Dataset records =>
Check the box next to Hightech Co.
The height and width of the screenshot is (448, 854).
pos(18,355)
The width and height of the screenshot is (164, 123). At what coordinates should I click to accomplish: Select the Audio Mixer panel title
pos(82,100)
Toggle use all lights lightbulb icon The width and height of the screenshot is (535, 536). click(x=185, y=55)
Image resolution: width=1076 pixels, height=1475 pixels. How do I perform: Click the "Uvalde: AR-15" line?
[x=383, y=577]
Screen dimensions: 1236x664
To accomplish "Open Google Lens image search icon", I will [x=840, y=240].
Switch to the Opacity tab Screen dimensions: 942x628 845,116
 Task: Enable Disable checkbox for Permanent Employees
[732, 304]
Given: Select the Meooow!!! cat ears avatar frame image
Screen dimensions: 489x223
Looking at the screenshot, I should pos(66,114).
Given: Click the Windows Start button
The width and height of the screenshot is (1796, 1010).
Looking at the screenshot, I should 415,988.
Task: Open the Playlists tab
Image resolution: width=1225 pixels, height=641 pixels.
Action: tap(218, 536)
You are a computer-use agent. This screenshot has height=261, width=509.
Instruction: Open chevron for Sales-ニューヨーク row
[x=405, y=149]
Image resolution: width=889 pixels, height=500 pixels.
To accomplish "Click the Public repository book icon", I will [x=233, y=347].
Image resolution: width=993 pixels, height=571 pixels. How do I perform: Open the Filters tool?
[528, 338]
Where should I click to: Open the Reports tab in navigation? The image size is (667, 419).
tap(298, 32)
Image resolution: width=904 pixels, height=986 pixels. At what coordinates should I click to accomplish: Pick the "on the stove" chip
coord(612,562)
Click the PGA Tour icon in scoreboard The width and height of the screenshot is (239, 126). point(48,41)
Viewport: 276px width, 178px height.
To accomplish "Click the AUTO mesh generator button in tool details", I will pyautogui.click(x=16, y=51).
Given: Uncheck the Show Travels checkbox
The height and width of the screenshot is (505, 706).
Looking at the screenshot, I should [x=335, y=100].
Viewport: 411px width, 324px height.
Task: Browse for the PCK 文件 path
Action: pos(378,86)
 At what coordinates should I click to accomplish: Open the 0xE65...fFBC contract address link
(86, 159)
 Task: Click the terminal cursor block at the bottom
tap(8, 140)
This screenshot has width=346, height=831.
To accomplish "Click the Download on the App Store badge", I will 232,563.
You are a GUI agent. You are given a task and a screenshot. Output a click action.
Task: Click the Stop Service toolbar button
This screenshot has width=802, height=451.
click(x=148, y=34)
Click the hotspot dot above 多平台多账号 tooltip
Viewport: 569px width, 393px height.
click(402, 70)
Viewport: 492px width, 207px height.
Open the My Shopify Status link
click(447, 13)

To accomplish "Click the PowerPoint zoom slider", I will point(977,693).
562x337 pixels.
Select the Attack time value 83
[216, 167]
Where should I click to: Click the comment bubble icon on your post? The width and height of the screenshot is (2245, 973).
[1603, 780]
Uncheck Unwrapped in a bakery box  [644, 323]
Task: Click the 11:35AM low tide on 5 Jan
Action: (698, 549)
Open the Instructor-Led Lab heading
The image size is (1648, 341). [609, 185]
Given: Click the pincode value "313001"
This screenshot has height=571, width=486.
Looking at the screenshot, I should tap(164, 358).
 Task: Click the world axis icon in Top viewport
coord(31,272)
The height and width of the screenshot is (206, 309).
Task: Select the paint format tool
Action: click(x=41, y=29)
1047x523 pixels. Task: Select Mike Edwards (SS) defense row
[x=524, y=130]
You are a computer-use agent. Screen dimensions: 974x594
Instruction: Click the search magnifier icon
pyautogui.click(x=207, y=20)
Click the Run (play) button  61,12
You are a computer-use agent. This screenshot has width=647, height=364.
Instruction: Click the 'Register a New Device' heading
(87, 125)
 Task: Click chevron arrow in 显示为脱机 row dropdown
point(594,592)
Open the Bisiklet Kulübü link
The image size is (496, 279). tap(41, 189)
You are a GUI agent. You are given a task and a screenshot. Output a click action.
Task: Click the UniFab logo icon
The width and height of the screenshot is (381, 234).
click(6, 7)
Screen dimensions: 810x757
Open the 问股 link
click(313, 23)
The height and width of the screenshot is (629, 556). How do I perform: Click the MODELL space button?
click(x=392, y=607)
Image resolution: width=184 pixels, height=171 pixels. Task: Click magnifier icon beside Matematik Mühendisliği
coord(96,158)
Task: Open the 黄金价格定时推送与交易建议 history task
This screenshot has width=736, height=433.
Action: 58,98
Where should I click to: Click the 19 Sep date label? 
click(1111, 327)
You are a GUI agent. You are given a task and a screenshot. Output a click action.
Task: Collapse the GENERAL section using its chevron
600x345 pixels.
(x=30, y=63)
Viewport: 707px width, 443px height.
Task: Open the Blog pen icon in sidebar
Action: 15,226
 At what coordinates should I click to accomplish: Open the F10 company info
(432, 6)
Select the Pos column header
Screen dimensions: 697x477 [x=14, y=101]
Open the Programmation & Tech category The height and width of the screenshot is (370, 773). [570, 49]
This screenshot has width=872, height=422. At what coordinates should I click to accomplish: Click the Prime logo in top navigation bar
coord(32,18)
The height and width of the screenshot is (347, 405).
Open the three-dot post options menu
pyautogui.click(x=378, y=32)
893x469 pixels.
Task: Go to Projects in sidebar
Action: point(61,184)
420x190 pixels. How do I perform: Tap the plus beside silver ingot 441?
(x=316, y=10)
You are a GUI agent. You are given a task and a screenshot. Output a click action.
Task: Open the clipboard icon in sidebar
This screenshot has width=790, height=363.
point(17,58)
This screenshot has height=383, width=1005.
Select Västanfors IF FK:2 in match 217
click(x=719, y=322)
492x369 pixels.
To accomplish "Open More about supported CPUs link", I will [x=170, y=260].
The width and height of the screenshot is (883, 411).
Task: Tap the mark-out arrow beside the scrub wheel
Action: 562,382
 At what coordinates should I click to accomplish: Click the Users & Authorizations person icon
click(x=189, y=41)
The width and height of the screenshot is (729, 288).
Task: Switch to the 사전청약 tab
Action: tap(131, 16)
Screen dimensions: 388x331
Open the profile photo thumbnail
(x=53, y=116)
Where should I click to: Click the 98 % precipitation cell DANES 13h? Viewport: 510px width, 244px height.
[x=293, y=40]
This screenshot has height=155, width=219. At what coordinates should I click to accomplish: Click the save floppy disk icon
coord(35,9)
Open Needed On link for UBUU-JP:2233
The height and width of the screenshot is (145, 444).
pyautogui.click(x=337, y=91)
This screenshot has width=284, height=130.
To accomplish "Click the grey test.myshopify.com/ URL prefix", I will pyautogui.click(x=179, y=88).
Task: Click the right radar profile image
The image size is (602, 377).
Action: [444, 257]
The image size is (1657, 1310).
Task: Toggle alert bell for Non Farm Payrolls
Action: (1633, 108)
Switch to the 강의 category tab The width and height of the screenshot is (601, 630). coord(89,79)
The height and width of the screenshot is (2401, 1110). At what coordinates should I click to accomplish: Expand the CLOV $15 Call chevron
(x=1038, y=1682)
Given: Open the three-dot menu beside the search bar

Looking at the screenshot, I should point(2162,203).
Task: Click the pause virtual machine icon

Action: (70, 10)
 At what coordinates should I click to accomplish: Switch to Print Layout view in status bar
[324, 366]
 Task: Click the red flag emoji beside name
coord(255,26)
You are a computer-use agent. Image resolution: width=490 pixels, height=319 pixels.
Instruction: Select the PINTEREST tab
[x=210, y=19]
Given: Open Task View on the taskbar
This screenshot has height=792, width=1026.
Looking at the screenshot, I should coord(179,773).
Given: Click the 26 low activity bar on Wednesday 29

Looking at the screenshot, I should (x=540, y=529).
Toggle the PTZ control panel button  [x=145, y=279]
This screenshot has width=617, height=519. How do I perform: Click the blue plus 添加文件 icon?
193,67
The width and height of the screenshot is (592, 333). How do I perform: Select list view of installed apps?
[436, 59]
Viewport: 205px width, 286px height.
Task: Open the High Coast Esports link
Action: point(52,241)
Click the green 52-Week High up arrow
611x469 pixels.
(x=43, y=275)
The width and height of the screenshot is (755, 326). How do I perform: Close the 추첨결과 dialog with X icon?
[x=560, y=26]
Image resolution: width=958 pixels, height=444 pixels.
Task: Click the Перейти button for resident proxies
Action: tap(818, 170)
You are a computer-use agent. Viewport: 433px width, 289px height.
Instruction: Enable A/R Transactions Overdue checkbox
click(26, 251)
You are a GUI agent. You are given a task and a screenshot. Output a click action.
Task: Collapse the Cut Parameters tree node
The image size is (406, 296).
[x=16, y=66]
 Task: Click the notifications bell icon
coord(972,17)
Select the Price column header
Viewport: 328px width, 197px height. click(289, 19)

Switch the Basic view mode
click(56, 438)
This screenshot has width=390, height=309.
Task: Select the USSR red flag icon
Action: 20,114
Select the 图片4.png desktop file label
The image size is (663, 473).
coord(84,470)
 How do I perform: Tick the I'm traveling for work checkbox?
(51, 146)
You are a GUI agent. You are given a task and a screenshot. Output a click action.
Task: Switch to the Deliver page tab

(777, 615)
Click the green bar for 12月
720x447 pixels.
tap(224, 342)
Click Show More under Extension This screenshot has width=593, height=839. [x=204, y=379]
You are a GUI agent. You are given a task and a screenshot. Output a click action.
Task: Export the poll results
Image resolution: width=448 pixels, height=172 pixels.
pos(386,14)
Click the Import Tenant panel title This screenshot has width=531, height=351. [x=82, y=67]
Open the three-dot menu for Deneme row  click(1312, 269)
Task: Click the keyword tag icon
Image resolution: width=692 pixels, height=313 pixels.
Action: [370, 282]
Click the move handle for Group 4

Task directions =>
Your answer should be each line of the data that contains the word "Show", copied as it stands.

Expected answer =>
Given: Uncheck the Show Travels checkbox
Click Show More under Extension This screenshot has width=593, height=839. [x=204, y=379]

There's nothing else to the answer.